# [Prompt]
Here is a listing, set out below; repeat its lines from the one with "Where should I" to the last, both included, and leave out the pictures.

# [Input material]
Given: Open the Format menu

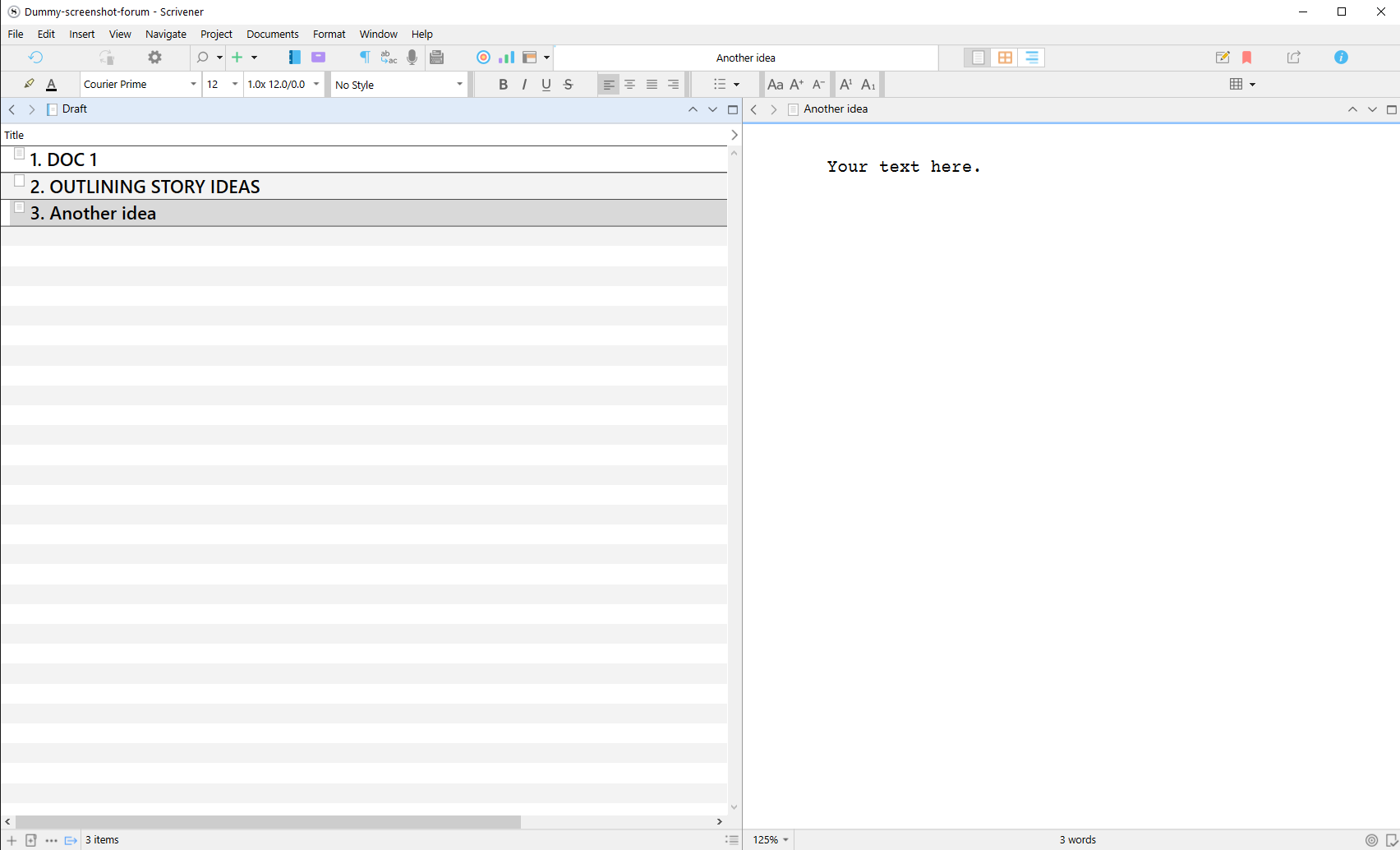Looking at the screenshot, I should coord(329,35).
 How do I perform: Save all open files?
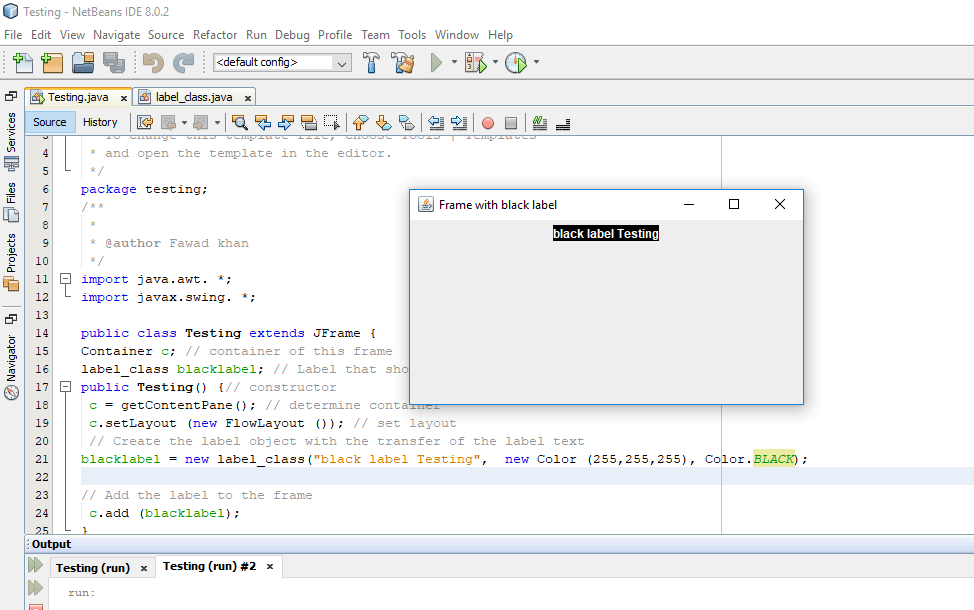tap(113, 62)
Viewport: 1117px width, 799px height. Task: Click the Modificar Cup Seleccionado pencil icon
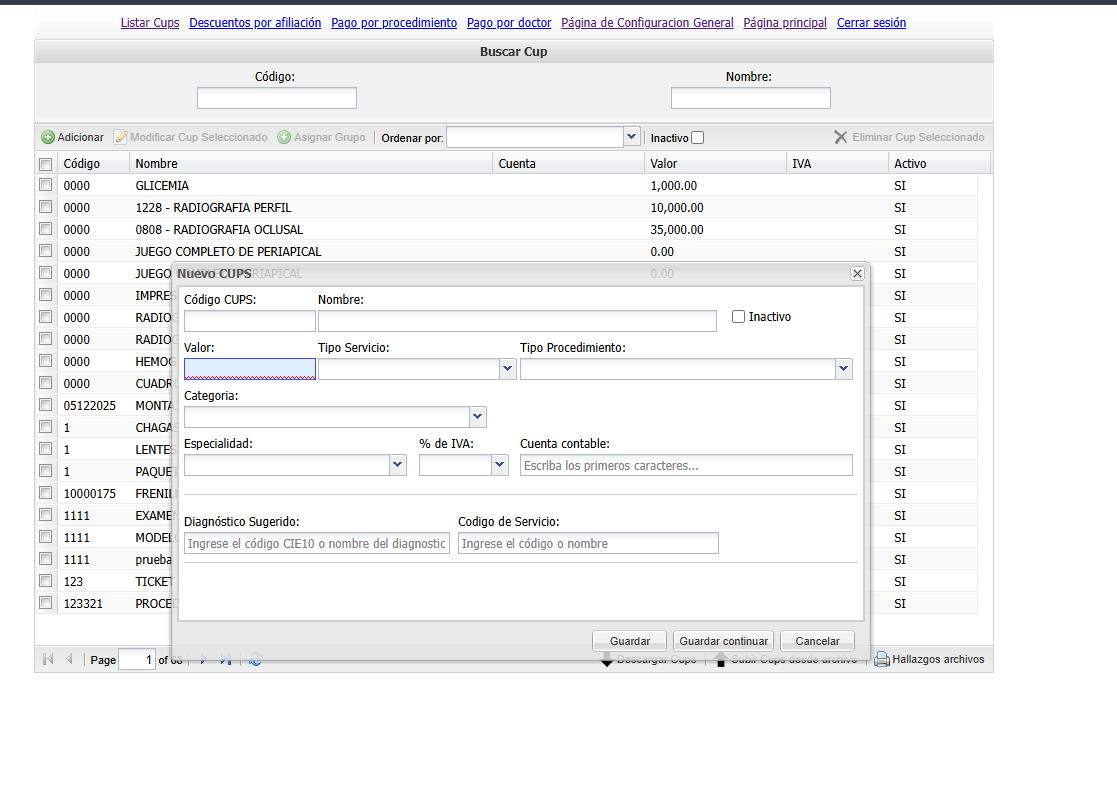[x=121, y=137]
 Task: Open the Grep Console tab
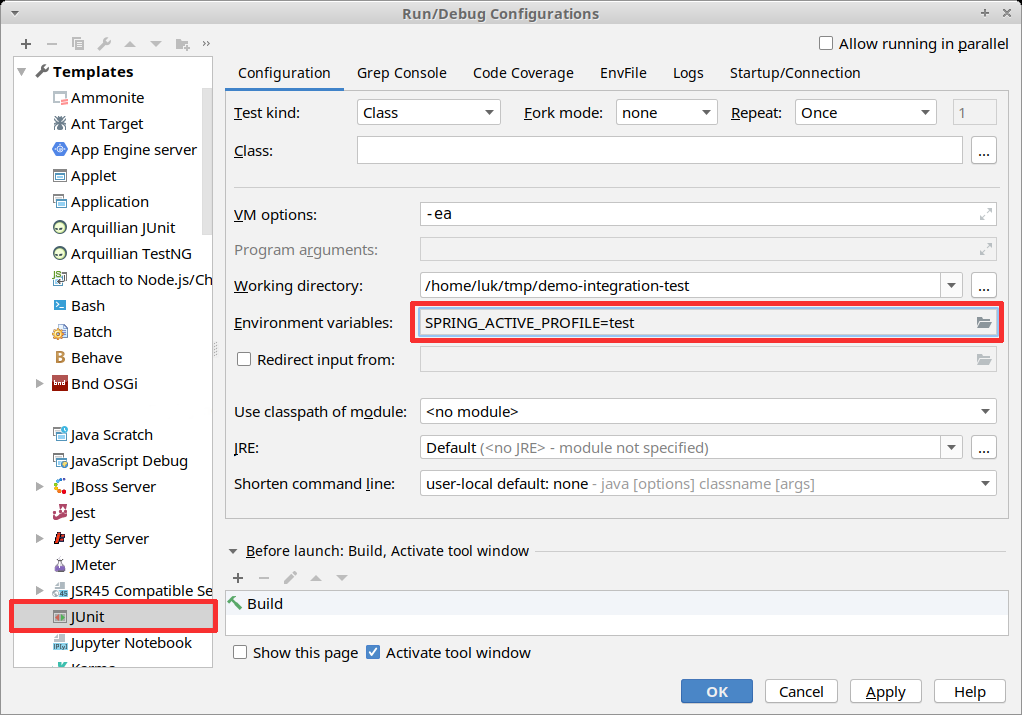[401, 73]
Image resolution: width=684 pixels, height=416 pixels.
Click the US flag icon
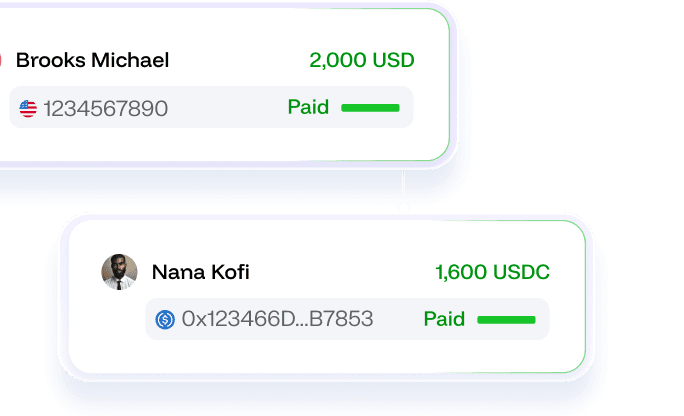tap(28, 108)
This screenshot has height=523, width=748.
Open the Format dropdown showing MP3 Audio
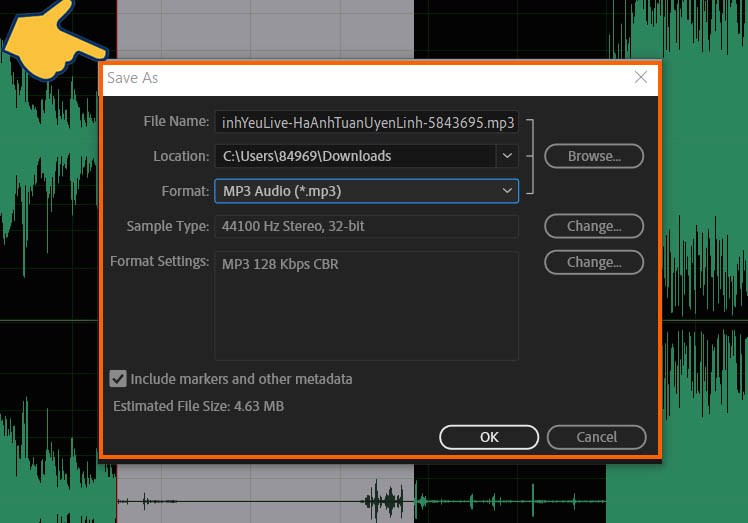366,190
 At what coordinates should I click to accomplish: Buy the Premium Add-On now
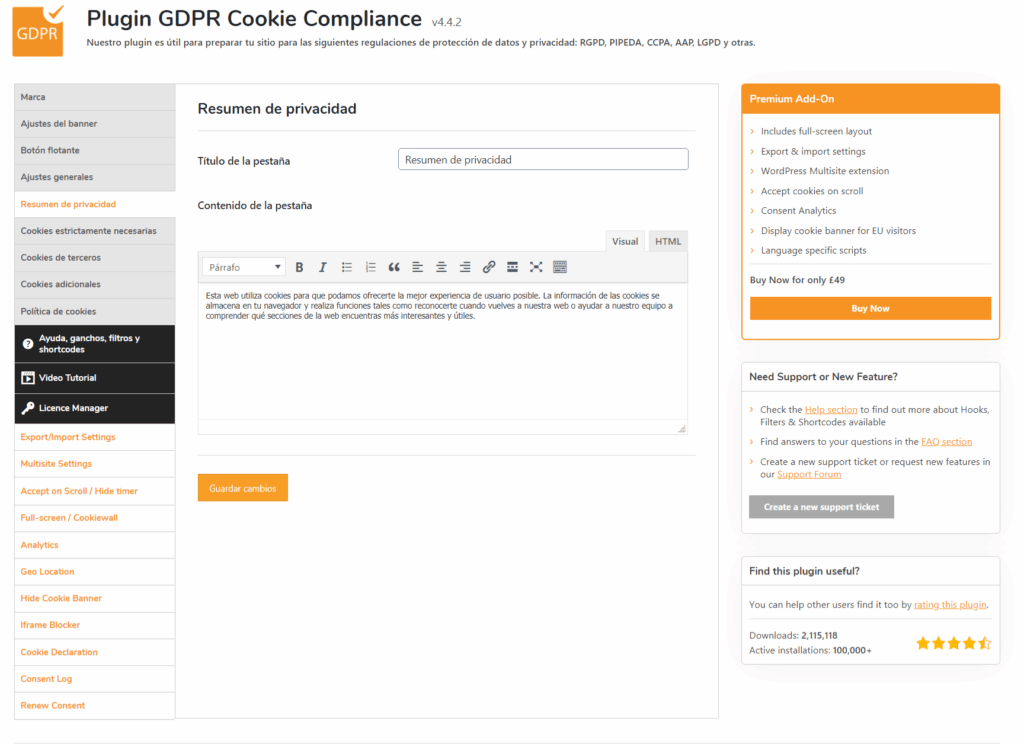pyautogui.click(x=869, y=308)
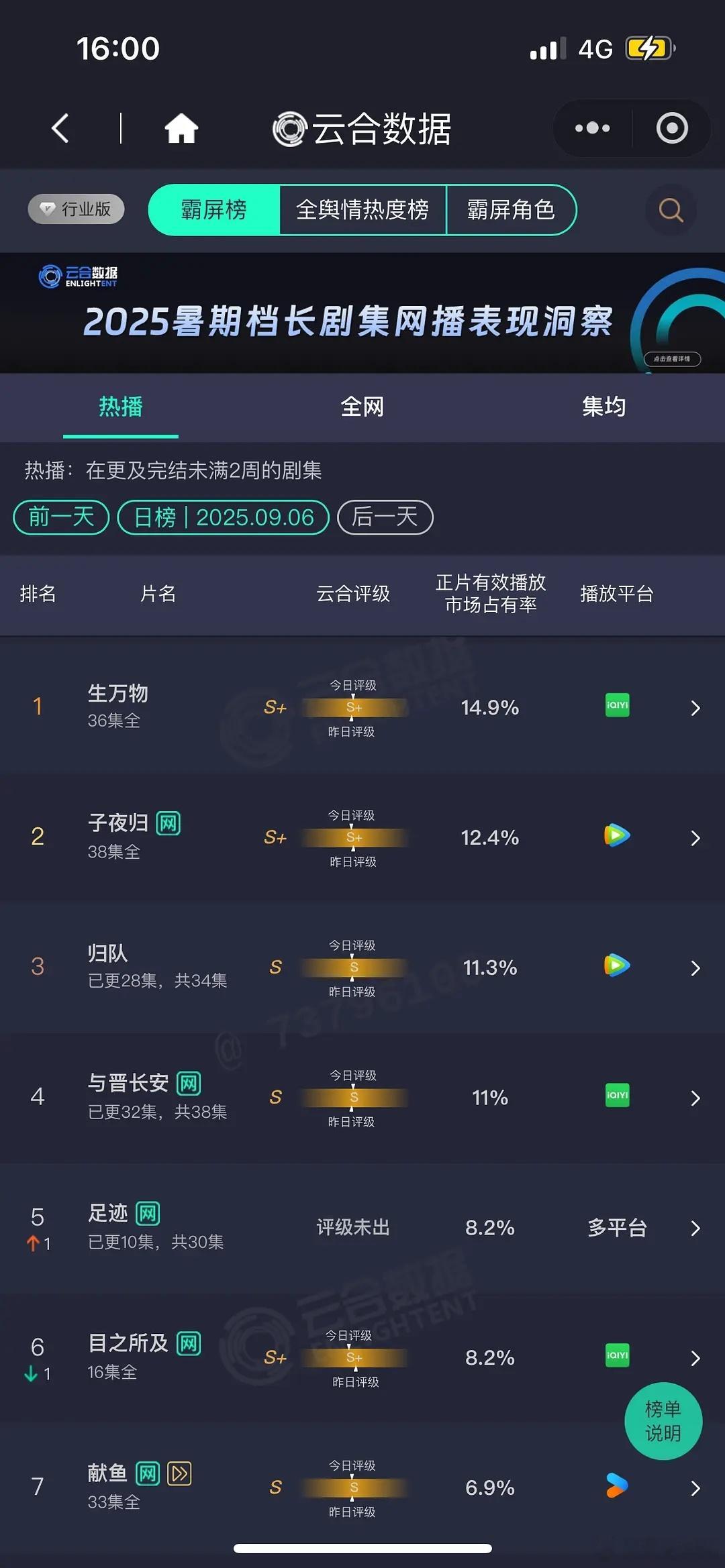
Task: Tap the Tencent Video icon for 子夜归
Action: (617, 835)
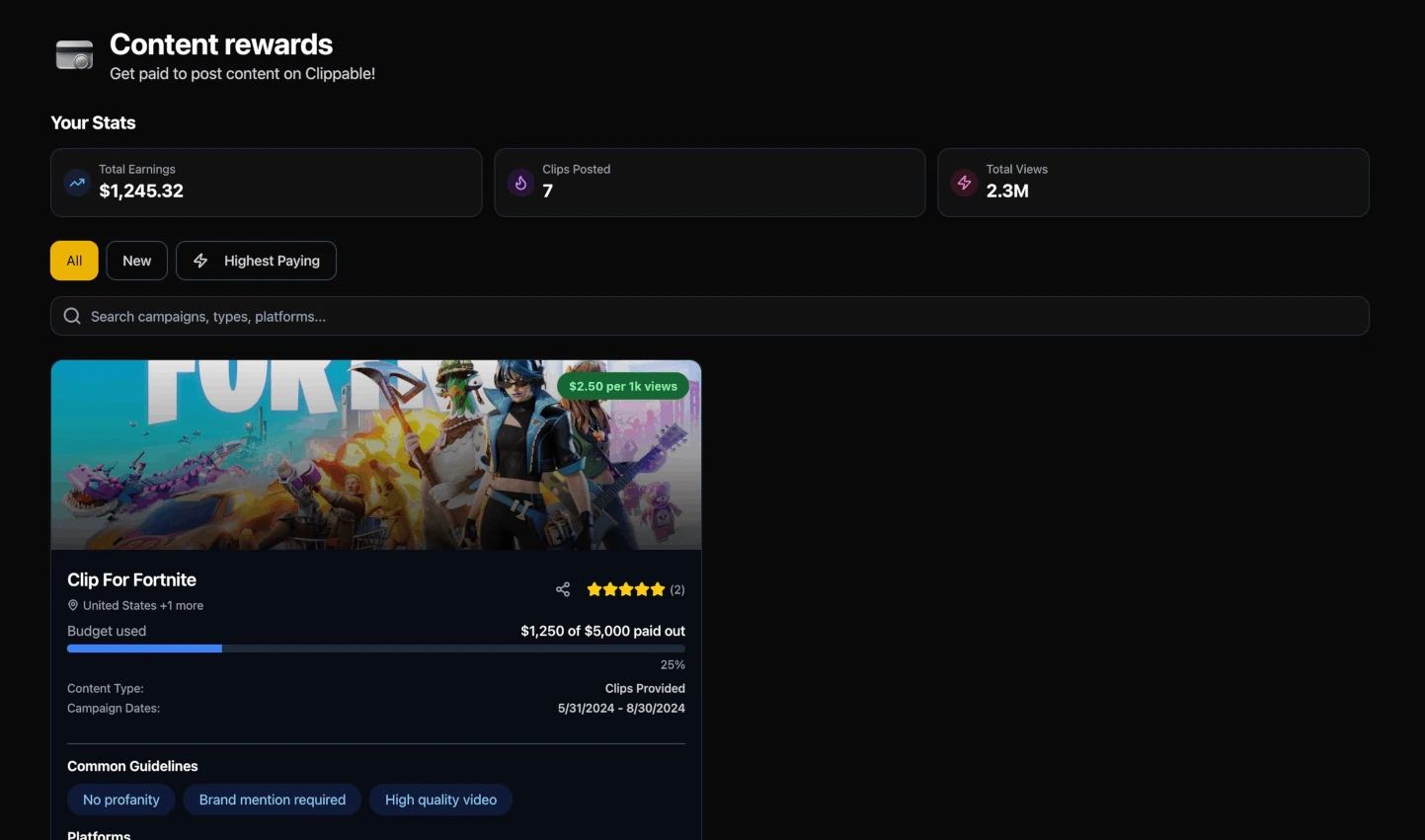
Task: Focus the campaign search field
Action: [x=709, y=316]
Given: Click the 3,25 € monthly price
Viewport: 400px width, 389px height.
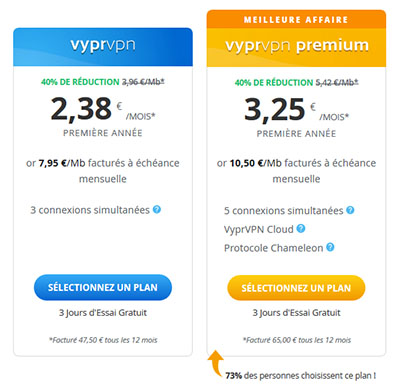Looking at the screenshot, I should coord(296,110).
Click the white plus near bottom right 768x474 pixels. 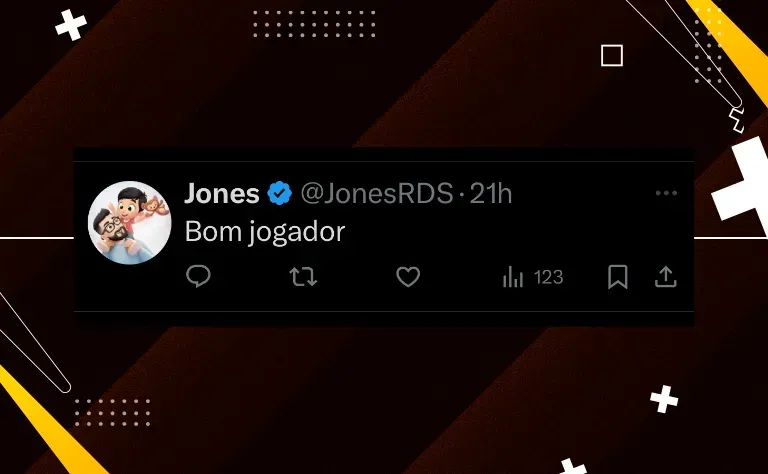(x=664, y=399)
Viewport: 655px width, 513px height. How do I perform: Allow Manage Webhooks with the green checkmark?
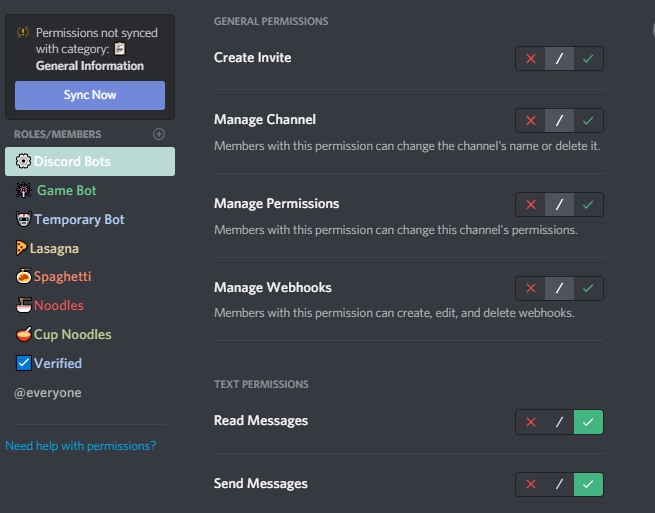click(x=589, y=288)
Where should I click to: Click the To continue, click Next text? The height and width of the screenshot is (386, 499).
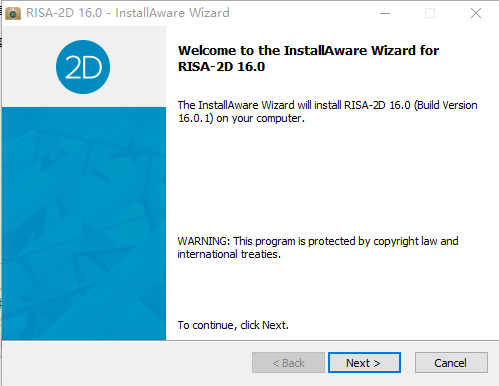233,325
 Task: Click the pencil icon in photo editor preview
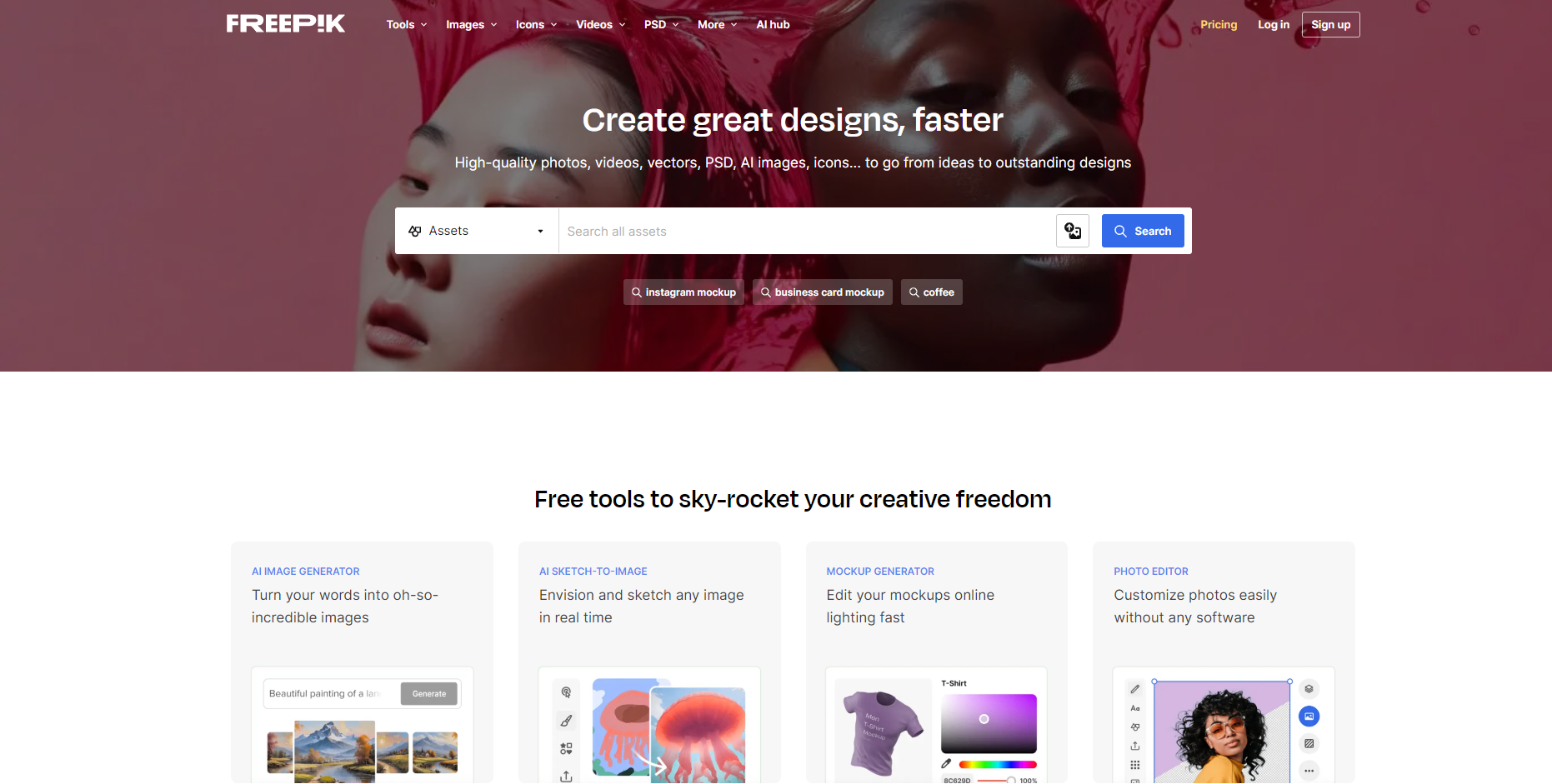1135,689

# [Output for this exercise]
Where should I click to: Click the To continue, click Next text? The height and width of the screenshot is (386, 499).
233,325
 Task: Click the pencil icon in photo editor preview
1135,689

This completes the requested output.